◆ Dataset entries:
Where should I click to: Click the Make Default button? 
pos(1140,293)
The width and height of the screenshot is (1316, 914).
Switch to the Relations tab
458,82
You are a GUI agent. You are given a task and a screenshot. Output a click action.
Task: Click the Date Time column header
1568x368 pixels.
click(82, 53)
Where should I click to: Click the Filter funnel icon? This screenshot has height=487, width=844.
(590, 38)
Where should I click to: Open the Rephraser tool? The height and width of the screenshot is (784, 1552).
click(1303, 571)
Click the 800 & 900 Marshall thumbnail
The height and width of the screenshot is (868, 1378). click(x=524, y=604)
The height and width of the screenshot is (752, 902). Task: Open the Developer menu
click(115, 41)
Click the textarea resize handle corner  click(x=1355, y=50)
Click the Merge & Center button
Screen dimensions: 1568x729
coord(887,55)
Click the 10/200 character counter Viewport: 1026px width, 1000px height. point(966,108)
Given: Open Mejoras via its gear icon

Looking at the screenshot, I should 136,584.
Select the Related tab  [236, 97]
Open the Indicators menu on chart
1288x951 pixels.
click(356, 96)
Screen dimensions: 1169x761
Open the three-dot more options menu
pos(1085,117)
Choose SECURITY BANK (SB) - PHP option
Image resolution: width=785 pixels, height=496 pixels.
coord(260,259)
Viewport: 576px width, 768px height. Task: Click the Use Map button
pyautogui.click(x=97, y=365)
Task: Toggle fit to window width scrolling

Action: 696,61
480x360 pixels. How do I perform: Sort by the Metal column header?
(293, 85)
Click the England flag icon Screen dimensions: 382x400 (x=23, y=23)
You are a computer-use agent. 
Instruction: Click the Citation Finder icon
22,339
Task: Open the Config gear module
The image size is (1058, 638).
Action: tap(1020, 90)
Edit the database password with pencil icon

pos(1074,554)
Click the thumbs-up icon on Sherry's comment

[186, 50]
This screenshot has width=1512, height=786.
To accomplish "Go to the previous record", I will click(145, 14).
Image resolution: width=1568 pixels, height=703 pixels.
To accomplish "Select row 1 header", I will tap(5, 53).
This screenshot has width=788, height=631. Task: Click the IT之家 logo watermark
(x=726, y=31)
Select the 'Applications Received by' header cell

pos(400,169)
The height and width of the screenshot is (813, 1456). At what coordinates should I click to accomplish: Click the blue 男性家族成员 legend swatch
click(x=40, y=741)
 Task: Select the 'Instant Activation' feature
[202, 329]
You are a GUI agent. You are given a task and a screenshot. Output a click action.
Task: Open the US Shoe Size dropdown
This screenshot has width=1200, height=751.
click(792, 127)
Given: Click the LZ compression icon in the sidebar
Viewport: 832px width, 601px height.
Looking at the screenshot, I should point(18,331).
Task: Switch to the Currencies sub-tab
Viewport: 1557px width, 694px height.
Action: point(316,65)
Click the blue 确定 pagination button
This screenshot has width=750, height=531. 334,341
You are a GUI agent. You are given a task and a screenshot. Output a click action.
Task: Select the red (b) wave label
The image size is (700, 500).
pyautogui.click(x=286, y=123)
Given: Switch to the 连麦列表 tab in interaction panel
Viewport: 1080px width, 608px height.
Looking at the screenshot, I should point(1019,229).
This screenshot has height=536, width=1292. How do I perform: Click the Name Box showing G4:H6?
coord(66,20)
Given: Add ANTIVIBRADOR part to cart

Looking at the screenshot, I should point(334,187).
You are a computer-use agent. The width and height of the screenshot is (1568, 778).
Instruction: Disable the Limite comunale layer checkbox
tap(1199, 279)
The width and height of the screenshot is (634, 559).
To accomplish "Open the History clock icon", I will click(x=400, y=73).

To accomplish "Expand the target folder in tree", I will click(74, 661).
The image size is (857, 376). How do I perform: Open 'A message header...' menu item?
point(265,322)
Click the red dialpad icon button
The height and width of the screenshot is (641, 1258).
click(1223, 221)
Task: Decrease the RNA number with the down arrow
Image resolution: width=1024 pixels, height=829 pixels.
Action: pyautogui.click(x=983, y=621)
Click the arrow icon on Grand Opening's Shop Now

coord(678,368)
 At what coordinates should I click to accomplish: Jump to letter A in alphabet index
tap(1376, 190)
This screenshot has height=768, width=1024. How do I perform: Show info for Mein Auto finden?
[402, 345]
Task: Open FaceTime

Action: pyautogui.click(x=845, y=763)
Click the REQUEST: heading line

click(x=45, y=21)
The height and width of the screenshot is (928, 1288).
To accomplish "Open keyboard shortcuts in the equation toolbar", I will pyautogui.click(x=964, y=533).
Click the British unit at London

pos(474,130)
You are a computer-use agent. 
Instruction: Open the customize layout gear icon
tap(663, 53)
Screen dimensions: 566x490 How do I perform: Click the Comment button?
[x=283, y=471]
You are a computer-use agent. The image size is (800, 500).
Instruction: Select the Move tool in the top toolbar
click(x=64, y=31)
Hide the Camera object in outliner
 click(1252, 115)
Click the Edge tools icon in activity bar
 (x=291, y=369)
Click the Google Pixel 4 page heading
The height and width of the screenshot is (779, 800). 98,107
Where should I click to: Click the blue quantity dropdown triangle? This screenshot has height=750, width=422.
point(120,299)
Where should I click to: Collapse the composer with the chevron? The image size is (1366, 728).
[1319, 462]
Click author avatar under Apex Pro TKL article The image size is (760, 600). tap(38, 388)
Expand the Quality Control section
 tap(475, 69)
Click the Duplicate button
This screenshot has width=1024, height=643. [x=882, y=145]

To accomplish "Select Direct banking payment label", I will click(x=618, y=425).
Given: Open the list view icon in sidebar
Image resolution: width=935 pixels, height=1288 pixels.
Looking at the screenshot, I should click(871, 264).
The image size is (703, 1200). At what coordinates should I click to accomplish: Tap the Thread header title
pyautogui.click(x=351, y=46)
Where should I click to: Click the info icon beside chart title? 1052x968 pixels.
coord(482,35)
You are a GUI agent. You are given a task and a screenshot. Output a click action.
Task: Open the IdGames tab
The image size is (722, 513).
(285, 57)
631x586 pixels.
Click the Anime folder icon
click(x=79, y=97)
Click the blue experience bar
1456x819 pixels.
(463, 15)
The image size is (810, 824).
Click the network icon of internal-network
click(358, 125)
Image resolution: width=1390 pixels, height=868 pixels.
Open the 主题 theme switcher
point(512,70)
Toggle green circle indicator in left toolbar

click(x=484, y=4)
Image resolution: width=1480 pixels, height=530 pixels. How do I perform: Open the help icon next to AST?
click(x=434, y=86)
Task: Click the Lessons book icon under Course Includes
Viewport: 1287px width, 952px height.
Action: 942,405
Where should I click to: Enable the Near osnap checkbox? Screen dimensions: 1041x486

◆ Instructions for the task: Edit the lines above so that each "Where should I click to:" becomes "Which spot do I click to:", leaving everything else as it is.

◆ Correct result:
Which spot do I click to: Click the Make Default button? 
pos(1140,293)
The width and height of the screenshot is (1316, 914).
Switch to the Relations tab
458,82
You are a GUI agent. You are given a task and a screenshot. Output a click action.
Task: Click the Date Time column header
1568x368 pixels.
click(82, 53)
Which spot do I click to: Click the Filter funnel icon? This screenshot has height=487, width=844.
(590, 38)
Which spot do I click to: Open the Rephraser tool? The height and width of the screenshot is (784, 1552).
click(1303, 571)
Click the 800 & 900 Marshall thumbnail
The height and width of the screenshot is (868, 1378). click(x=524, y=604)
The height and width of the screenshot is (752, 902). Task: Open the Developer menu
click(115, 41)
Click the textarea resize handle corner  click(x=1355, y=50)
Click the Merge & Center button
Screen dimensions: 1568x729
coord(887,55)
Click the 10/200 character counter Viewport: 1026px width, 1000px height. point(966,108)
Given: Open Mejoras via its gear icon

Looking at the screenshot, I should 136,584.
Select the Related tab  [236, 97]
Open the Indicators menu on chart
1288x951 pixels.
click(356, 96)
Screen dimensions: 1169x761
Open the three-dot more options menu
pos(1085,117)
Choose SECURITY BANK (SB) - PHP option
Image resolution: width=785 pixels, height=496 pixels.
coord(260,259)
Viewport: 576px width, 768px height. Task: Click the Use Map button
pyautogui.click(x=97, y=365)
Task: Toggle fit to window width scrolling

Action: 696,61
480x360 pixels. How do I perform: Sort by the Metal column header?
(293, 85)
Click the England flag icon Screen dimensions: 382x400 (x=23, y=23)
You are a computer-use agent. 
Instruction: Click the Citation Finder icon
22,339
Task: Open the Config gear module
The image size is (1058, 638).
Action: tap(1020, 90)
Edit the database password with pencil icon

pos(1074,554)
Click the thumbs-up icon on Sherry's comment

[186, 50]
This screenshot has width=1512, height=786.
To accomplish "Go to the previous record", I will click(145, 14).
Image resolution: width=1568 pixels, height=703 pixels.
To accomplish "Select row 1 header", I will tap(5, 53).
This screenshot has width=788, height=631. Task: Click the IT之家 logo watermark
(x=726, y=31)
Select the 'Applications Received by' header cell

pos(400,169)
The height and width of the screenshot is (813, 1456). At what coordinates should I click to accomplish: Click the blue 男性家族成员 legend swatch
click(x=40, y=741)
 Task: Select the 'Instant Activation' feature
[202, 329]
You are a GUI agent. You are given a task and a screenshot. Output a click action.
Task: Open the US Shoe Size dropdown
This screenshot has width=1200, height=751.
click(792, 127)
Given: Click the LZ compression icon in the sidebar
Viewport: 832px width, 601px height.
Looking at the screenshot, I should point(18,331).
Task: Switch to the Currencies sub-tab
Viewport: 1557px width, 694px height.
Action: point(316,65)
Click the blue 确定 pagination button
This screenshot has width=750, height=531. 334,341
You are a GUI agent. You are given a task and a screenshot. Output a click action.
Task: Select the red (b) wave label
The image size is (700, 500).
pyautogui.click(x=286, y=123)
Given: Switch to the 连麦列表 tab in interaction panel
Viewport: 1080px width, 608px height.
Looking at the screenshot, I should point(1019,229).
This screenshot has height=536, width=1292. How do I perform: Click the Name Box showing G4:H6?
coord(66,20)
Given: Add ANTIVIBRADOR part to cart

Looking at the screenshot, I should point(334,187).
You are a computer-use agent. The width and height of the screenshot is (1568, 778).
Instruction: Disable the Limite comunale layer checkbox
tap(1199, 279)
The width and height of the screenshot is (634, 559).
To accomplish "Open the History clock icon", I will click(x=400, y=73).

To accomplish "Expand the target folder in tree", I will click(74, 661).
The image size is (857, 376). How do I perform: Open 'A message header...' menu item?
point(265,322)
Click the red dialpad icon button
The height and width of the screenshot is (641, 1258).
click(1223, 221)
Task: Decrease the RNA number with the down arrow
Image resolution: width=1024 pixels, height=829 pixels.
Action: pyautogui.click(x=983, y=621)
Click the arrow icon on Grand Opening's Shop Now

coord(678,368)
 At what coordinates should I click to accomplish: Jump to letter A in alphabet index
tap(1376, 190)
This screenshot has height=768, width=1024. How do I perform: Show info for Mein Auto finden?
[402, 345]
Task: Open FaceTime

Action: pyautogui.click(x=845, y=763)
Click the REQUEST: heading line

click(x=45, y=21)
The height and width of the screenshot is (928, 1288).
To accomplish "Open keyboard shortcuts in the equation toolbar", I will pyautogui.click(x=964, y=533).
Click the British unit at London

pos(474,130)
You are a computer-use agent. 
Instruction: Open the customize layout gear icon
tap(663, 53)
Screen dimensions: 566x490 How do I perform: Click the Comment button?
[x=283, y=471]
You are a computer-use agent. The image size is (800, 500).
Instruction: Select the Move tool in the top toolbar
click(x=64, y=31)
Hide the Camera object in outliner
 click(1252, 115)
Click the Edge tools icon in activity bar
 (x=291, y=369)
Click the Google Pixel 4 page heading
The height and width of the screenshot is (779, 800). 98,107
Which spot do I click to: Click the blue quantity dropdown triangle? This screenshot has height=750, width=422.
point(120,299)
Which spot do I click to: Collapse the composer with the chevron? The image size is (1366, 728).
[1319, 462]
Click author avatar under Apex Pro TKL article The image size is (760, 600). tap(38, 388)
Expand the Quality Control section
 tap(475, 69)
Click the Duplicate button
This screenshot has width=1024, height=643. [x=882, y=145]

To accomplish "Select Direct banking payment label", I will click(x=618, y=425).
Given: Open the list view icon in sidebar
Image resolution: width=935 pixels, height=1288 pixels.
Looking at the screenshot, I should click(871, 264).
The image size is (703, 1200). At what coordinates should I click to accomplish: Tap the Thread header title
pyautogui.click(x=351, y=46)
Which spot do I click to: Click the info icon beside chart title? 1052x968 pixels.
coord(482,35)
You are a GUI agent. You are given a task and a screenshot. Output a click action.
Task: Open the IdGames tab
The image size is (722, 513).
(285, 57)
631x586 pixels.
Click the Anime folder icon
click(x=79, y=97)
Click the blue experience bar
1456x819 pixels.
(463, 15)
The image size is (810, 824).
Click the network icon of internal-network
click(358, 125)
Image resolution: width=1390 pixels, height=868 pixels.
Open the 主题 theme switcher
point(512,70)
Toggle green circle indicator in left toolbar

click(x=484, y=4)
Image resolution: width=1480 pixels, height=530 pixels. How do I perform: Open the help icon next to AST?
click(x=434, y=86)
Task: Click the Lessons book icon under Course Includes
Viewport: 1287px width, 952px height.
Action: 942,405
Which spot do I click to: Enable the Near osnap checkbox? Screen dimensions: 1041x486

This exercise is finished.